As Nokia has downsized thousands of workers, they released thousands of
entrepreneurs and engineers into the Finnish startup ecosystem. It's exciting
times in Helsinki nowadays. The same could happen in Waterloo, and in Canada
as a whole.

------
fingerprinter
Man, the long sad story of RIM/Blackberry. They should learn something from
Samsung, and Samsung should heed the history of RIM.

Blackberry made good hardware with terrible, terrible software. Samsung, so
far, has focused on hardware and left the software to other people. It has
allowed Samsung to focus on their core expertise and grow fast.

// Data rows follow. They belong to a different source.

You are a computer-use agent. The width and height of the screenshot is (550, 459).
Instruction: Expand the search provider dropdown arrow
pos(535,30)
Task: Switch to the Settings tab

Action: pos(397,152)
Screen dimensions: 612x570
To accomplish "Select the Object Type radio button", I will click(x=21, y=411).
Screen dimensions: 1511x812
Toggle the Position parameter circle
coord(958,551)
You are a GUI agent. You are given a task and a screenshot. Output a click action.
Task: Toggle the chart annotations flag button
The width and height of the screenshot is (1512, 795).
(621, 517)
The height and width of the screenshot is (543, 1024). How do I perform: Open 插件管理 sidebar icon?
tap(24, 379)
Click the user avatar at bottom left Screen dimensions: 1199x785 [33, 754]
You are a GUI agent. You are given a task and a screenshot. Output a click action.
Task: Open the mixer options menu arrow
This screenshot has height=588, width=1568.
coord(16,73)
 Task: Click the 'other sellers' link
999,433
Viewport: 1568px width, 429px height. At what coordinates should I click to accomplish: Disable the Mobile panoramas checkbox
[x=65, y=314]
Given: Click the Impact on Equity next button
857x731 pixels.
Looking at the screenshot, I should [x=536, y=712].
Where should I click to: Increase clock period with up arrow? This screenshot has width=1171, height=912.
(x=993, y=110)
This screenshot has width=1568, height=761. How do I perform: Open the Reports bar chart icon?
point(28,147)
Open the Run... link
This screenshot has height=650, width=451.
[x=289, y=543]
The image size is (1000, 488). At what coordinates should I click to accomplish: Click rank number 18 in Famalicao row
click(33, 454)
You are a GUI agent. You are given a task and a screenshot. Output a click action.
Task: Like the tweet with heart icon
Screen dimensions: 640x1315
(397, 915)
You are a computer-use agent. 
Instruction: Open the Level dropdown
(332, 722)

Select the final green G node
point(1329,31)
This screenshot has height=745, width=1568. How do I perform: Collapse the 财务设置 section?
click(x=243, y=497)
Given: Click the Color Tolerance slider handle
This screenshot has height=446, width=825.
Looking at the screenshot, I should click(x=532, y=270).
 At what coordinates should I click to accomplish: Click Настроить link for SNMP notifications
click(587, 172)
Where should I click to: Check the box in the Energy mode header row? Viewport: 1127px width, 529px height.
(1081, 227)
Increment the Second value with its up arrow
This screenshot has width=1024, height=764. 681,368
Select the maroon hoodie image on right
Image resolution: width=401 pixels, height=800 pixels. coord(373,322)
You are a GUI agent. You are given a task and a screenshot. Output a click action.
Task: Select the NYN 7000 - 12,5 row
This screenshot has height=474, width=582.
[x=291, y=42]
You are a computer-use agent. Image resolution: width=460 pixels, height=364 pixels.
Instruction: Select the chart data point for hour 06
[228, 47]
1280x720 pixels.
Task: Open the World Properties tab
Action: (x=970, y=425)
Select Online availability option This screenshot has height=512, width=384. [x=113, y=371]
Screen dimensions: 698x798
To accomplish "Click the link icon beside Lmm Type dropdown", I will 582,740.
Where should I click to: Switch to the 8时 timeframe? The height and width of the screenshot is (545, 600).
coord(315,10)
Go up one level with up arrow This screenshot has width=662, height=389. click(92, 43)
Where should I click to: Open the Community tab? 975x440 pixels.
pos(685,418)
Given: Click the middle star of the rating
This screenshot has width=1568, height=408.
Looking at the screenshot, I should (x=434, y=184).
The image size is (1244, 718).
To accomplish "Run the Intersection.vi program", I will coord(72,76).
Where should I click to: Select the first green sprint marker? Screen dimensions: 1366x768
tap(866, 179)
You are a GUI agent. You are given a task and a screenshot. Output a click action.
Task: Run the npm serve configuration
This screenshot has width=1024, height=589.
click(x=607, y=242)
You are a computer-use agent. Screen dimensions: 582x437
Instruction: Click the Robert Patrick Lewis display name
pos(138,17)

However, there is always the rumor that Samsung is building Tizen internally.
This, IMO, would be a huge mistake. Samsung should focus on phones and leave
the software to other people (Android, Ubuntu).

Realistically, I think Blackberry could do the same if they focused on their
hardware and the enterprise market. If there was a high-riser who was shooting
for something in Blackberry, they should be talking to Canonical _right now_
and focus on making Ubuntu enterprise ready on their hardware. They could
dominate that market for years.

------
AlexanderDhoore
They (or the company that buys them) should license BB10 to others. Like
Microsoft does with windows mobile... It's the only path I can see for the
blackberry OS to survive. Otherwise they'll be utterly crushed.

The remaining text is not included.